GREIP: Within the GRE packet, this attack floods the target system with encapsulated packets. The internal data comprise random IPs and ports, whereas the external layer contains actual IPs [89];
GREETH: This attack presents a similar procedure to GREIP. However, the main focus is on the packet encapsulation approach, which is based on the ethernet header [89];
UDP Plain: This threat focuses on flooding targeted victim systems with UDP packets considering a repeated packet segment. However, the payload sent is different for each packet [89].

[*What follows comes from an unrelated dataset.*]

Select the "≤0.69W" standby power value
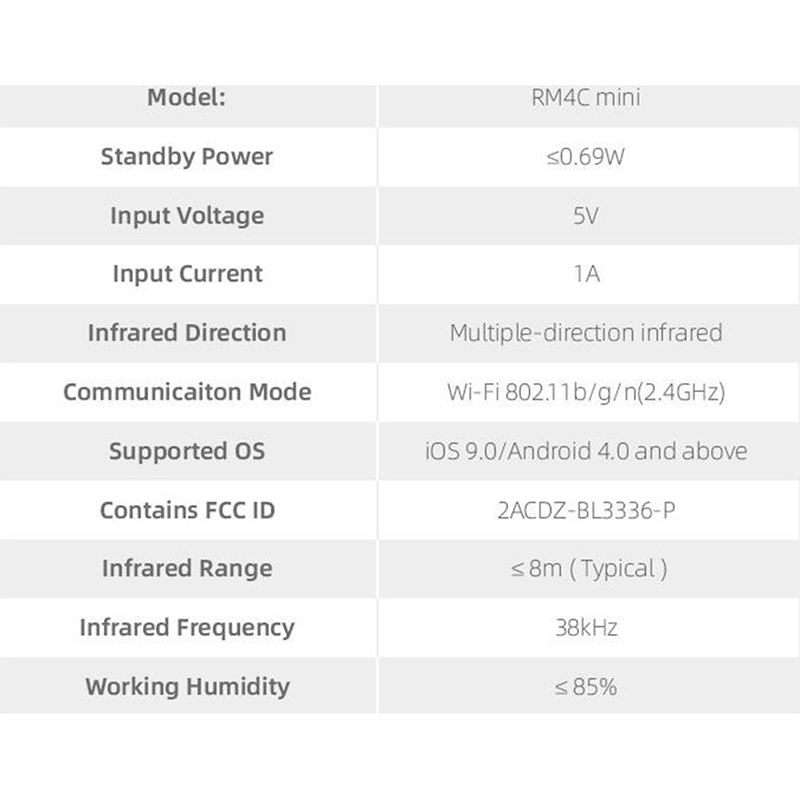The image size is (800, 800). 586,157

4. Feature Extraction and Data Description

The CICIoT2023 dataset is available in two different file formats: pcap and csv. Pcap files comprise the original data generated and collected in the CIC IoT network in different scenarios. These files contain all packets sent and can be used to extract and engineer other features. Furthermore, csv files present a simpler way of loading and using the data. Those files are composed of features extracted from the original pcap files summarized by a fixed-size packet window. In other words, the features are extracted from a sequence of packets carrying information between two hosts.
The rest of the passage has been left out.